- **Given instruction**
Starting at the line containing "Screen dimensions: 1530x1530" and ending with the line containing "(x=564, y=1314)", rewrite those entries with "Lesson" changed to "Module" and nothing else altered. Leave the pictures out.

- **Data supplied**
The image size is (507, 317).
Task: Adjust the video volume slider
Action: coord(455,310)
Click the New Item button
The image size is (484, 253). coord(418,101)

--

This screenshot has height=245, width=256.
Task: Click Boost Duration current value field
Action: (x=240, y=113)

...

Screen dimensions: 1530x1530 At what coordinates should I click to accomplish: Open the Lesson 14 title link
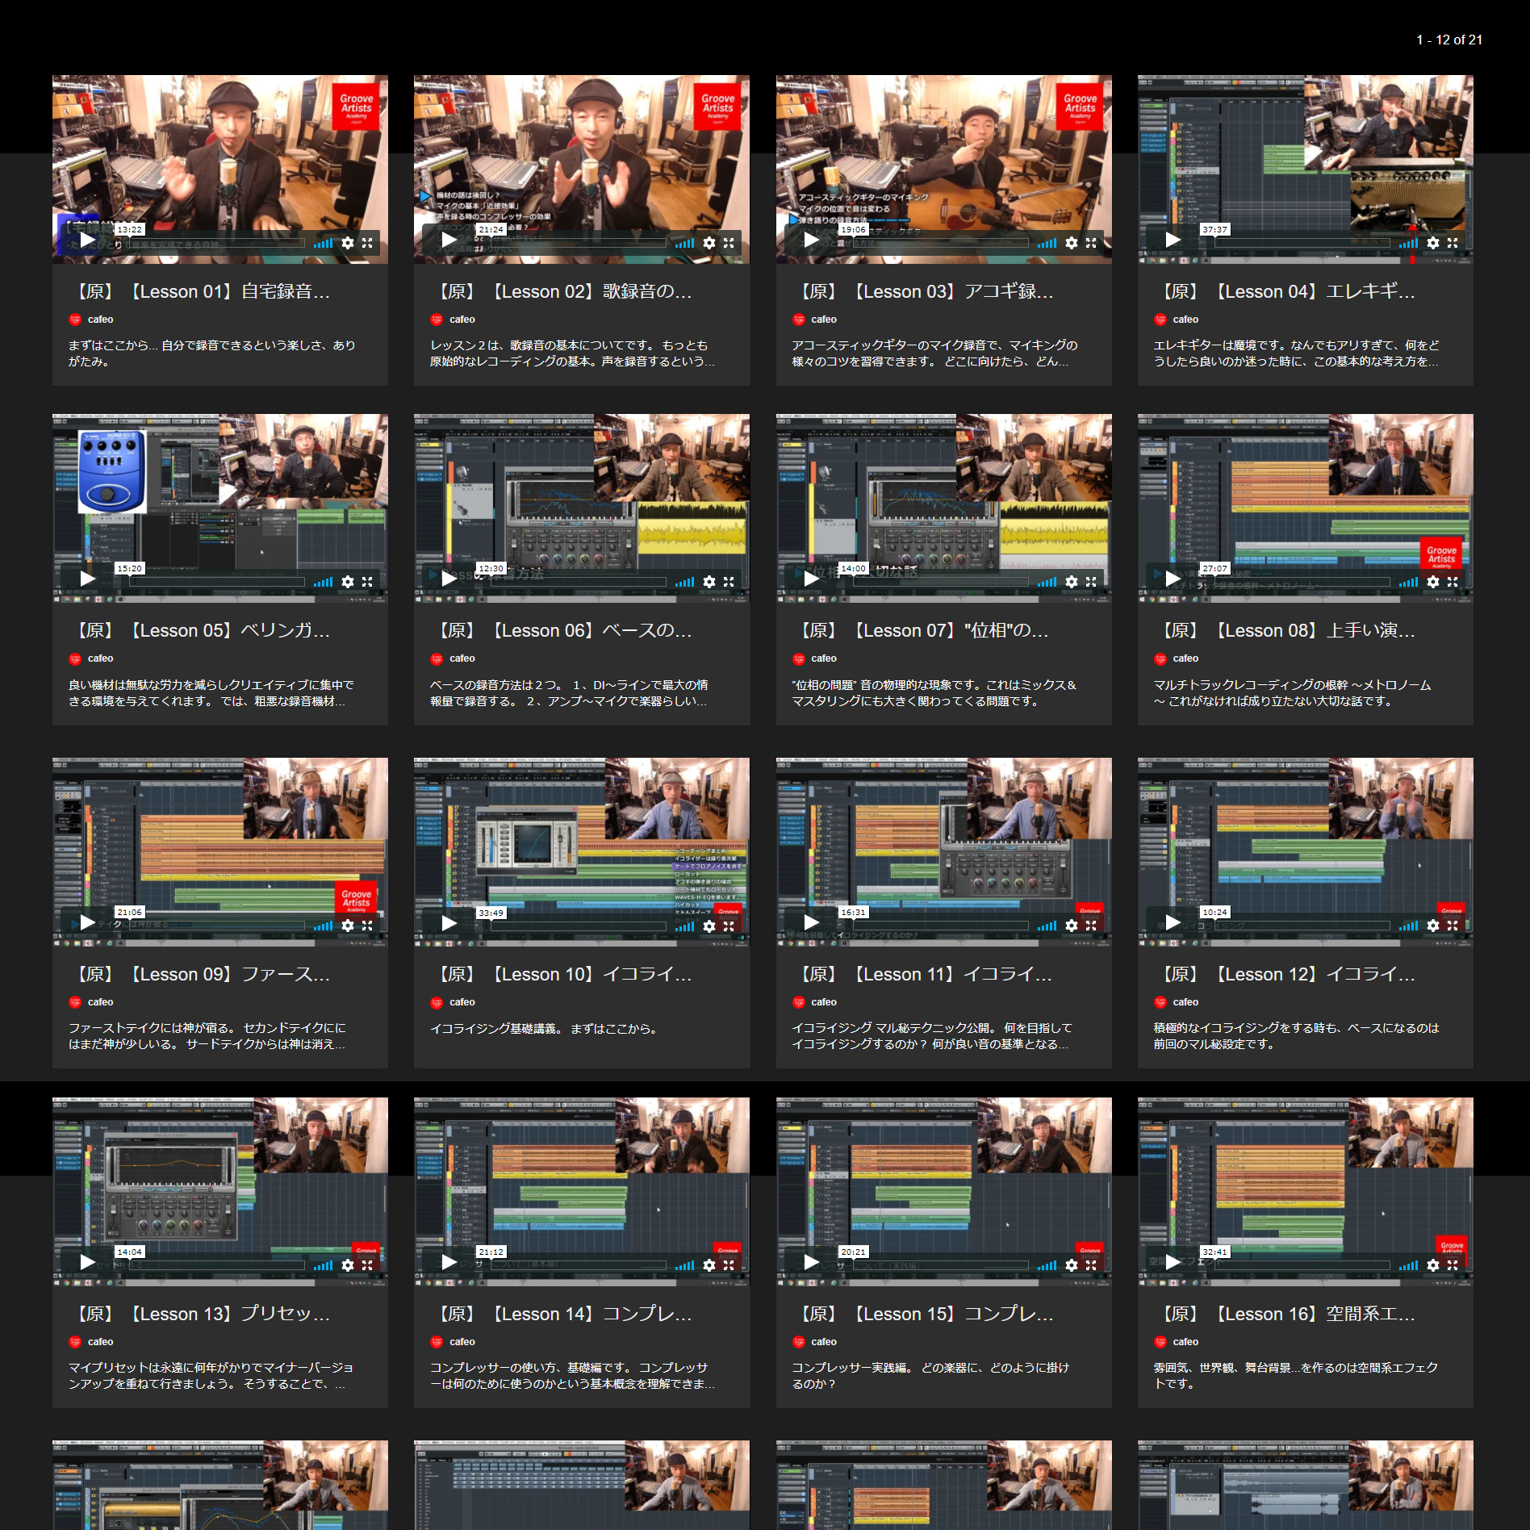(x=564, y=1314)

- **Exercise solution**
Screen dimensions: 1530x1530 At what coordinates should I click to accomplish: Open the Module 14 title link
(x=564, y=1314)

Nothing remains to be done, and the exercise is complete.